Insulin in Tablettenform – was vor zwanzig Jahren noch unmöglich schien, wird dank Nanotechnologie bald möglich sein.

Die Forschungsgruppe um den Innsbrucker pharmazeutischen Technologen Andreas Bernkop-Schnürch ist weltweit führend, wenn es darum geht, Spritzen zu vermeiden. Hier am Innsbrucker Institut für Pharmazie wird aktiv daran geforscht, Wirkstoffe, die bislang nur injiziert werden konnten, oral verfügbar zu machen.

Ganz besonderes Interesse haben die Wissenschaftler um Bernkop-Schnürch dabei an so genannten Biopharmazeutika. Darunter fallen Arzneistoffe, die mit Mitteln der Biotechnologie und gentechnisch veränderten Organismen hergestellt werden, wie zum Beispiel Proteine oder Wirkstoffe auf DNA- oder RNA-Basis. Diese Wirkstoffe sollen gezielt in Vorgänge im Körper eingreifen. "Biopharmazeutika werden immer wichtiger. Der Peptidwirkstoff Insulin ist ein prominentes Beispiel für diese Wirkstoffart. Aber auch bei anderen Medikamenten wie Impfstoffen, Interferonen, Gerinnungsfaktoren oder weiteren Hormonen spielen Biologics eine immer größere Rolle.
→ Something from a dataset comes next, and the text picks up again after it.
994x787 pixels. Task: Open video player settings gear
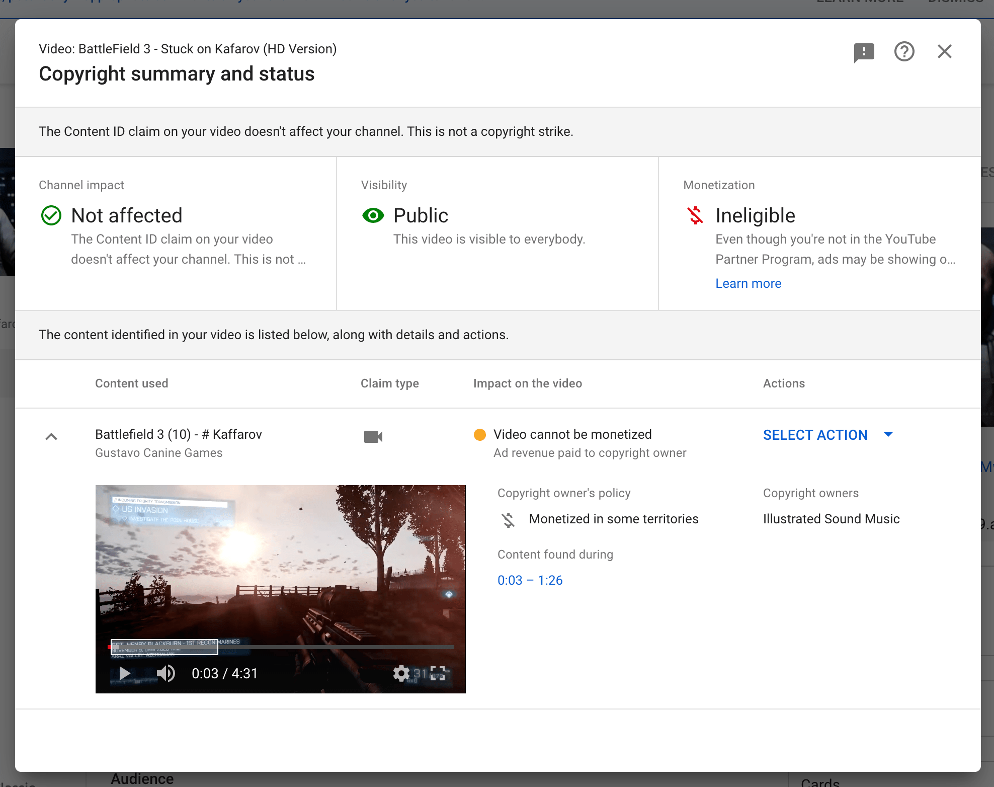401,673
Bei den Wirkstoff-Neuzulassungen liegen Biopharmazeutika bereits vorne“, erläutert Andreas Bernkop-Schnürch die aktuelle Entwicklung auf dem pharmazeutischen Markt. Ein Nachteil dieser Wirkstoffe ist der, dass sie bislang nur mittels Spritze verabreicht werden können.
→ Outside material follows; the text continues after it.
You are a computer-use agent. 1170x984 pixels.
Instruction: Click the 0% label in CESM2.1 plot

Aus diesem Grund arbeitet er mit seiner Forschungsgruppe bereits seit einiger Zeit an verbesserten Verabreichungsformen. In einem Nanomedizin-Projekt entwickelte Bernkop-Schnürch bereits vor über 10 Jahren die so genannte Thiomer-Technologie, bei der die therapeutische Effizienz von Medikamenten mit Hilfe thiolisierter Makromoleküle erhöht wird. Diese werden eingesetzt, um Medikamente zielgenau in den Körper zu transportieren oder eine optimale Wirkstoffaufnahme zu ermöglichen. Ein für die orale Gabe von Biopharmazeutika besonders interessanter Ansatz sind selbstemulgierende Systeme auf fettlöslicher Basis. Dabei lagern die Wissenschaftler den Wirkstoff in eine ölige Lösung ein. Nach der Einnahme bildet diese Öllösung im wässrigen Milieu des menschlichen Dünndarms nanometerkleine Öltröpfchen, die den Wirkstoff dann durch die Schleimschicht ins Blut bringen.

Neben der Technologie spielt auch die Wirtschaftlichkeit eine Rolle: So ist es grundsätzlich schon lange möglich, Insulin oder auch andere Biologics oral zu verabreichen. Die entscheidende Frage ist, wie viel Wirkstoff am Ende im Blut ankommt Hier spielen die Kosten eine große Rolle: Noch vor 15 Jahren mussten zehn Prozent des in einer Tablette enthaltenen Insulins im Blut ankommen, damit die Verabreichungsform wirtschaftlich rentabel war. Heute sind es aufgrund immer effizienterer Herstellungsmethoden rund ein bis zwei Prozent.